Un argentino murió en Montañita y la familia culpa a “los maltratos y las mafias” del hostel donde trabajaba

Juan Ignacio Figueroa Stazi tenía 25 años. Apareció muerto en una de las habitaciones.

 

El argentino Juan Ignacio Figueroa Stazi murió en el hostel donde trabajaba en Montañita, Ecuador. Tenía 25 años y ahí vivía hacía seis meses. Su familia apunta a los excesos que se permitían en el Hostel Kamala, uno de los preferidos por los mochileros.

A Juan Ignacio, que era de Rosario, lo encontraron muerto el 29 de abril en una habitación de ese albergue. A los familiares les hablaron de “muerte súbita”, pero ellos aseguran que intentaron ocultar pruebas.

Juan ignacio junto a su mamá.

 

“Nos dijeron que fue muerte súbita y en la habitación donde lo encontraron no había rastros de nada que permitiera dilucidar qué pasó”, contó al diario Perfil Fabio Bonamico, marido de la madre de Juan y padrastro del joven. “Lo que sabemos es que hubo una fiesta en el hostel, hubo excesos (por drogas) y él se fue”, agregaron.

Los restos fueron trasladados hasta el Instituto forense de la ciudad de Guayaquil. “Según el informe policial, el examen médico legista arrojó como resultado una muerte súbita”, siguió Bonamico. Sin embargo, su madre, Mercedes Stazi pidió el esclarecimiento de su muerte, ya que señaló que conocidos de su hijo le dijeron que en el hostel “había maltratos y mafias”.

El balneario Montañita, lugar donde encontraron muertas a las dos turistas argentinas. (Crédito: Fernando de la Orden)

 

“Tenemos fotos, tenemos testimonios, sabemos cómo se manejan! Lo único que reclamo son las pertenencias de mi hijo, y que no mueran más chicos en esos lugares”, escribió en Twitter su mamá.

Los familiares se basan en los testimonios de los trabajadores del hostel y vecinos de Montañita. Esa aldea de la provincia de Santa Elena ya tiene un trágico antecedente con viajeros argentinos. En febrero de 2016, allí asesinaron a las amigas mendocinas Marina Menegazzo (21) y María José Coni (22).
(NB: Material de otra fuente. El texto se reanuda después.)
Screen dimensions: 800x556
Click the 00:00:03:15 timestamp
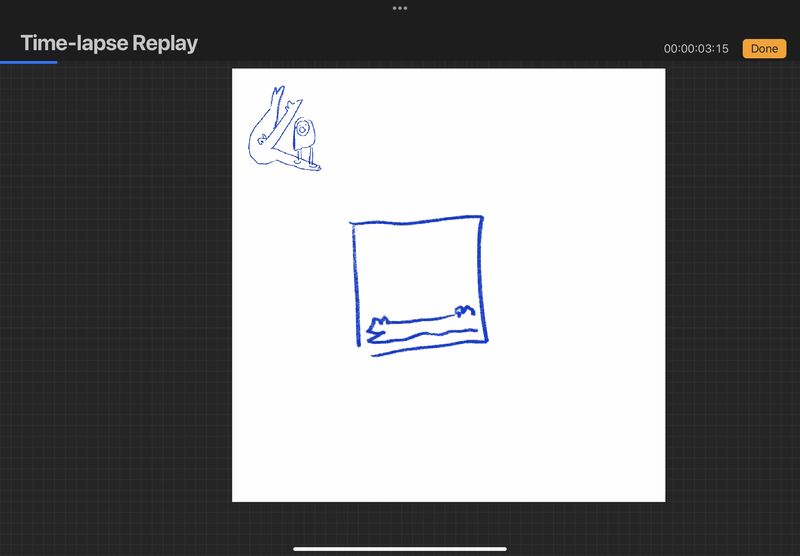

“Sabemos que lo sacaron de la habitación e intentaron subirlo a un taxi. Cuando el taxista se dio cuenta de que no reaccionaba pidió que lo bajen y llamen a la Policía, no los quiso llevar”, detalla Bonamico.

La profesora de gimnasia del Hostel Kamala fue quien encontró a Juan Ignacio en la habitación. Fue a la mañana siguiente a la fiesta, mientras todos dormían. “Si ella no lo hubiera encontrado, quizás el cuerpo nunca hubiera aparecido”, siguió el hombre.

En diálogo con la agencia Télam, dio más precisiones. “Hubo una absoluta connivencia, los amigos nos dijeron que no acudamos a la policía de Montañita. Además, el dueño del hostel le tenía retenido el pasaporte por una deuda.”

Juan Ignacio trabajaba como “voluntario” en el hostel, es decir, no recibía un sueldo sino que así se pagaba la comida y la estadía en el lugar.

La familia había iniciado una campaña de donaciones para la repatriación del cuerpo de Juan Ignacio y juntaron 2.790 dólares a través de la plataforma GoFundMe. Pero este lunes aseguraron que el dinero será donado a una organización de lucha contra la violencia de género ya que finalmente, tras el rechazo de Cancillería argentina, los restos del joven serán trasladados esta semana a Rosario con fondos de la provincia de Santa Fe.

Su padrastro relató que “soñaba con una vida de viajero” y que después de Ecuador tenía pensado viajar a Colombia. Antes de Ecuador, Juan Ignacio vivió en Mancora, Perú. En Argentina había estudiado Traductorado de Inglés y trabajó como operador en una radio local.

El fiscal ecuatoriano del caso, John Cargua, aseguró que en las próximas horas la Fiscalía General del Estado emitiría un comunicado respecto a las causas de la muerte. En tanto, el Consulado General de Argentina en Guayaquil informó que están trabajando con la Cancillería argentina para efectivizar el traslado de sus restos, que comenzaría el miércoles.